Rabbi Abraham Shemtov (or Avraham Avremel ) is a Chabad-Lubavitch Rabbi who was one of the late Lubavitcher Rebbe workers, Menachem Mendel Schneerson.
He is a member of the board of Agudas Chasidei Chabad, the movement's umbrella organization, and was entrusted by the Rebbe with various missions, among them as the movement's envoy to the White House and Capitol Hill.
He is the founding national director of American Friends of Lubavitch, chairman of the executive board of Associated Bais Rivka Schools for girls in New York and the director of Lubavitch activities in Greater Philadelphia, PA, and director of the first Camp Gan Israel in Parksville, NY.

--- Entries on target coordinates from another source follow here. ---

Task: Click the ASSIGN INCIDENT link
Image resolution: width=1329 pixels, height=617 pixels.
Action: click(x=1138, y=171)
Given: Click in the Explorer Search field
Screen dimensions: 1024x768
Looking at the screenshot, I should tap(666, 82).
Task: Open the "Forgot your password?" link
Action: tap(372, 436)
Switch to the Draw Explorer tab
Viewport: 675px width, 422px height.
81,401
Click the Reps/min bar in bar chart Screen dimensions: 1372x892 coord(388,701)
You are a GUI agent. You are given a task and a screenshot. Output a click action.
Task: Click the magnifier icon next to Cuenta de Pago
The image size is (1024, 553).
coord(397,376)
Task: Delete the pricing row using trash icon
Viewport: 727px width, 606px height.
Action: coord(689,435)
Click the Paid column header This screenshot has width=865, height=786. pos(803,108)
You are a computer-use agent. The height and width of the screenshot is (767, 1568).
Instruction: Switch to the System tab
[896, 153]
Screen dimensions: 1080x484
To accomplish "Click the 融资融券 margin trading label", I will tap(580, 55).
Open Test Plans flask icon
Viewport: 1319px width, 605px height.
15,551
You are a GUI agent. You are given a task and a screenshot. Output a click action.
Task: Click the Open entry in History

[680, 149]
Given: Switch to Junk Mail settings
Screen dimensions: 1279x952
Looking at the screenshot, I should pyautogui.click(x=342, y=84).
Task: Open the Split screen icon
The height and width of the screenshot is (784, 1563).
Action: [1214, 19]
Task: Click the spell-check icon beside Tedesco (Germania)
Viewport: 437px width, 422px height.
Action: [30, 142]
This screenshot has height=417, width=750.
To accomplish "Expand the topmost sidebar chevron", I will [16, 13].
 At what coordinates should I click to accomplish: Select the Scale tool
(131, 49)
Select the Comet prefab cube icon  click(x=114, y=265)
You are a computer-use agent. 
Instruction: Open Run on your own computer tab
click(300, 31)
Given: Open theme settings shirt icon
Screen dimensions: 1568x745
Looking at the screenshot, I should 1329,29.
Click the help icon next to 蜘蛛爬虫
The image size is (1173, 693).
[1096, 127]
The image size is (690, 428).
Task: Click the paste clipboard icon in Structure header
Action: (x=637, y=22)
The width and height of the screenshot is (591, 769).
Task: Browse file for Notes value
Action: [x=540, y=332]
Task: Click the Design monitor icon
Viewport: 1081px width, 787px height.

Abraham Isaac Shemtov was born February 16, 1937, in Moscow, Russia, to a Chassidic family. His father, Rabbi Benzion Shemtov was a staunch adherent of the Lubavitcher Rebbe and Jewish activist. Abraham Shemtov grew up in the city of Tashkent, Uzbekistan, and studied there in an underground Jewish school in the Soviet years.
He did his undergraduate and graduate work at the Central Lubavitch Yeshiva, Brooklyn, NY, and was ordained in 1960.
Often called the "Rebbe's ambassador to DC", Shemtov developed extensive connections and friendships in Washington. He regularly leads Chabad-Lubavitch delegations to the White House and played a pivotal role in the relationships formed between Schneerson and U.S. Presidents Richard Nixon, Gerald Ford, Jimmy Carter, Ronald Reagan, George H. W. Bush, Bill Clinton, George W. Bush, and Barack Obama.
On February 28, 1984, Shemtov was appointed by President Reagan as one of the five members of the National Advisory Council on Adult Education.